Calculator ステップのコードは次のとおりです。
Apps Script
/**
* Generates and displays a configuration card for the sample calculation step.
*
* This function creates a card with input fields for two values and a drop-down
* for selecting an arithmetic operation. The card also includes a "Save"
* button to save the step configuration for the workflow.
*
* The input fields are configured to let the user select outputs from previous
* workflow steps as input values using the `hostAppDataSource` property.
*/
function onConfigCalculate() {
var card = {
"sections": [
{
"header": "Step example: Calculate",
"widgets": [
{
"textInput": {
"name": "value1",
"label": "First value",
"hostAppDataSource" : {
"workflowDataSource" : {
"includeVariables" : true
}
}
}
},
{
"selectionInput": {
"name": "operation",
"label": "Operation",
"type": "DROPDOWN",
"items": [
{
"text": "+",
"value": "+",
},
{
"text": "-",
"value": "-",
},
{
"text": "x",
"value": "x",
},
{
"text": "/",
"value": "/",
}
]
}
},
{
"textInput": {
"name": "value2",
"label": "Second value",
"hostAppDataSource" : {
"workflowDataSource" : {
"includeVariables" : true
}
}
}
}
]
}
]
};
return {
"action": {
"navigations": [{
"push_card": card
}]
}
};
}
/**
* Returns output variables from a step.
*
* This function constructs an object that, when returned, sends the
* provided variable values as output from the current step.

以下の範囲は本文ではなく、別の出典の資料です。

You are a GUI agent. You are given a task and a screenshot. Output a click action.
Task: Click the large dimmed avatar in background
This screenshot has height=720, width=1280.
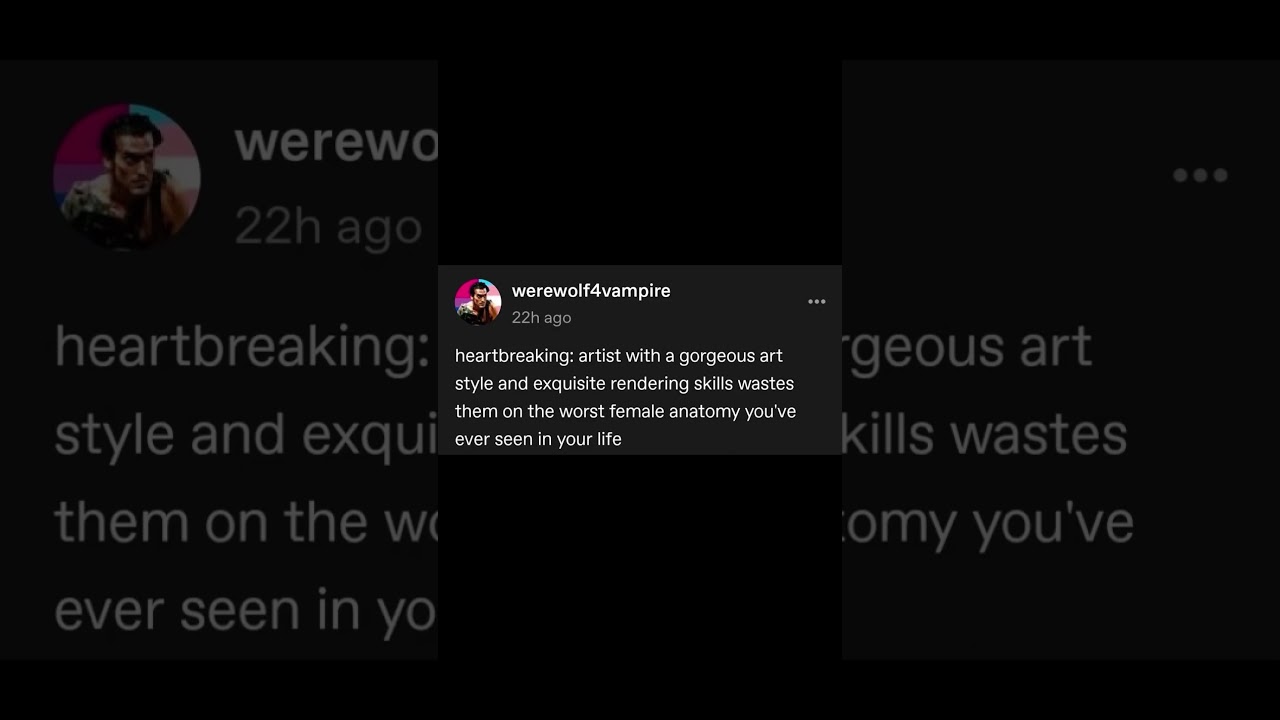(x=127, y=177)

* The variable values are logged to the console for debugging purposes.
*/
function outputVariables(variableValues) {
var renderAction = {
"hostAppAction" : {
"workflowAction" : {
"returnOutputVariablesAction" : {
"variables" : variableValues
}
}
}
};
console.log("renderAction: " + JSON.stringify(renderAction));
return renderAction;
}
/**
* Executes the calculation step based on the inputs from a flow event.
*
* This function retrieves input values and the operation from the flow event,
* performs the calculation, and returns the result as an output variable.
* The function logs the event for debugging purposes.
*/
function onExecuteCalculate(event) {
console.log("output: " + JSON.stringify(event));
var calculatedValue = 0;
var value1 = event.workflow.actionInvocation.inputs["value1"].integerValues[0];
var value2 = event.workflow.actionInvocation.inputs["value2"].integerValues[0];
var operation = event.workflow.actionInvocation.inputs["operation"].stringValues[0];
if (operation == "+") {
calculatedValue = value1 + value2;
} else if (operation == "-") {
calculatedValue = value1 - value2;
} else if (operation == "x") {
calculatedValue = value1 * value2;
} else if (operation == "/") {
calculatedValue = value1 / value2;
}
return outputVariables([{
"variableId": "result",
"variableData": {
"integerValues": [
calculatedValue
]
},
}]);
}
ステップをテストする
ステップをテストするには、アドオンのテスト用デプロイを設定し、フローにステップを追加して、フローを実行します。
アドオンのテスト用デプロイを設定します。
- Apps Script エディタでスクリプト プロジェクトを開きます。
- [デプロイ] > [デプロイをテスト] をクリックします。
- [インストール] をクリックします。
- 下部にある [完了] をクリックします。
他のユーザーにアドオンをテストしてもらうには、Apps Script プロジェクトをそのユーザーのアカウントと共有します(編集権限が必要です)。その後、お客様に上記の手順をご案内します。
インストールすると、アドオンはフローですぐに使用できるようになります。アドオンが表示される前に、フローを更新する必要がある場合があります。アドオンを使用する前に、アドオンを承認する必要もあります。
テスト デプロイの詳細については、未公開のアドオンをインストールするをご覧ください。
[フロー] を開きます。
ステップを含むフローを作成します。
- [New flow] をクリックします。
- フローの開始方法を選択します。ステップをテストする際は、メールを自分に送信するなど、自分で開始できるスターターを選択することをおすすめします。ステップに入力変数が必要な場合は、スターターの出力の一部として入力変数を構成します。
- [ステップを追加] をクリックします。作成または更新したステップ([Calculate])を選択します。
- ステップを構成します。計算ステップでは、2 つの値と算術演算を選択します。手順は自動的に保存されます。
- ステップの出力をテストするには、別のステップを追加します。たとえば、メール メッセージに出力を追加するには、Gmail の [メッセージを送信] ステップを追加します。[メッセージ] で、 [変数] をクリックし、ステップの出力を選択します。計算ステップで、[変数] > [ステップ 2: 計算結果] > [計算結果] を選択します。変数は [メッセージ] フィールドにチップとして表示されます。
- [有効にする] をクリックします。フローの実行準備が整いました。
フローの開始条件をトリガーして、フローを実行します。たとえば、メールを受信したときにフローが開始される場合は、自分宛てにメールを送信します。
フローが想定どおりに実行されることを確認します。ログを確認するには、フロービルダーの [アクティビティ] タブにアクセスします。[アクティビティ] タブでカスタムログを作成する方法については、アクティビティ ログをご覧ください。